The Joseph & William R. Wing Company was the largest whaling firm in the United States. Based in New Bedford, Massachusetts during the late 19th and early 20th centuries, the J. & W. R. Wing Co. was the agent for 236 whaling voyages from 1852 until 1914 and was among the last whaling companies operating in the United States.

==The Wing brothers==
Brothers Joseph Wing (born 1810) and William Ricketson Wing (1830–1908) were born on a farm at Russells Mills near South Dartmouth, southwest of New Bedford. They opened as partners in a dry goods business in a New Bedford in 1849, providing clothing for mariners embarking and returning on New Bedford whaling voyages. The Wings began to invest in whaleships in 1849, and in 1852 they became the owners and agents of their first vessel.

==Profits==
The Wings made their fortunes primarily from outfitting seamen, and to a lesser extent from the production and sale of the whale oil and whalebone. Typically, they would indebt a recruited sailor for the cost of their clothing and supplies, the cost for boarding them before the ship departed, and then charge substantial interest on these loans.

==The Wing Co. fleet==
The Wings increased their fleet during the Civil War, and by 1866 were managing 16 vessels. By 1870, they controlled the largest fleet of whaleships in the United States.
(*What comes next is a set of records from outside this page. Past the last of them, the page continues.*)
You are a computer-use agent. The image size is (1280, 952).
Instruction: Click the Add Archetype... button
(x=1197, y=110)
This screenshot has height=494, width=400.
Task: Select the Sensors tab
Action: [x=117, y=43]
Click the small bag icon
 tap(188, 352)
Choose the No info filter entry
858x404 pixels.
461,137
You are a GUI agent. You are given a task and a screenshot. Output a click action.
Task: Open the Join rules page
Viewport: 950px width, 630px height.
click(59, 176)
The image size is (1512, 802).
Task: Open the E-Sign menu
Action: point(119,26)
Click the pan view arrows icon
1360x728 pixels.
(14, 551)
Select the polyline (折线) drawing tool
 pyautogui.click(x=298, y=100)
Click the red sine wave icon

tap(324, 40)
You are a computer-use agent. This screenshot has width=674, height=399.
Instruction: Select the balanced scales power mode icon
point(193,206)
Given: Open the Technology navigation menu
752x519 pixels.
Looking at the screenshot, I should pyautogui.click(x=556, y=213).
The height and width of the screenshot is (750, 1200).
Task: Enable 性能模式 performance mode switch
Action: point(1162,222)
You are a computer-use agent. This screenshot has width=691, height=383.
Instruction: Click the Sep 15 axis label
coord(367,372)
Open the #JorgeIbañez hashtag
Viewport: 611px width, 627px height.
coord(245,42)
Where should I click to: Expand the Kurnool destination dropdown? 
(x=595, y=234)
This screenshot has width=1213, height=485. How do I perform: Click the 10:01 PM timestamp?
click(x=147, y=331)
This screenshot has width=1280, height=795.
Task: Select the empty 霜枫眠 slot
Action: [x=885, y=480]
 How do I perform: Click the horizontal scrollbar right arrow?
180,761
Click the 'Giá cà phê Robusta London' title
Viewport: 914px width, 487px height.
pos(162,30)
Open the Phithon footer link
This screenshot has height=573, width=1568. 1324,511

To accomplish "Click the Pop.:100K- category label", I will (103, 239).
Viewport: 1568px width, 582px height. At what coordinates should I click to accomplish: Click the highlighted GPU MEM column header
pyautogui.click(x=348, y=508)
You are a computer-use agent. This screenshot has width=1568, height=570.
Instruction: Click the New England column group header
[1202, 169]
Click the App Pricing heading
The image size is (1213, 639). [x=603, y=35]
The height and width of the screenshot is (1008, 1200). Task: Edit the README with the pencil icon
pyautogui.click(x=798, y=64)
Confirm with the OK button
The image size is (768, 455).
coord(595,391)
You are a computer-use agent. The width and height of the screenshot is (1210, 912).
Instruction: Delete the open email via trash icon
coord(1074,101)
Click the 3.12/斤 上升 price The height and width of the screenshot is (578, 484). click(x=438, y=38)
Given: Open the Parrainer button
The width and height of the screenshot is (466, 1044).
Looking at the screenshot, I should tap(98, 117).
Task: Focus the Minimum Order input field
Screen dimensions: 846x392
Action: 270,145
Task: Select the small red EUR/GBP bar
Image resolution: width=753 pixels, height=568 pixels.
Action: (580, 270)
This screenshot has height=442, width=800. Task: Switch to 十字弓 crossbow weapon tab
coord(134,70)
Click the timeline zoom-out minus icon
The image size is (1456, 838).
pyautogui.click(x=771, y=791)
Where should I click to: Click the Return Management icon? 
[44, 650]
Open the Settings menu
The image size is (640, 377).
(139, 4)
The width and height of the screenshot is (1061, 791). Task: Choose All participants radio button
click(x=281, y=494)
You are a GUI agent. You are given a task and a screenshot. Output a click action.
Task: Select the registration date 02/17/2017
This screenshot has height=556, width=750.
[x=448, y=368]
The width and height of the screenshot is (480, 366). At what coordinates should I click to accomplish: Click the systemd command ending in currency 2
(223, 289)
Among their possessions was the Charles W. Morgan, today moored at Mystic Seaport in Mystic, Connecticut.

==W. R. Wing's fatal accident==
In 1908, 78-year-old William R. Wing and his ten-year-old grandson were killed when the horse-drawn buggy they were driving was struck by a train. The last whaling voyage by the J. & W. R. Wing Co. was in 1914, the voyage of the bark Andrew Hicks under Capt. Charles A. Chace.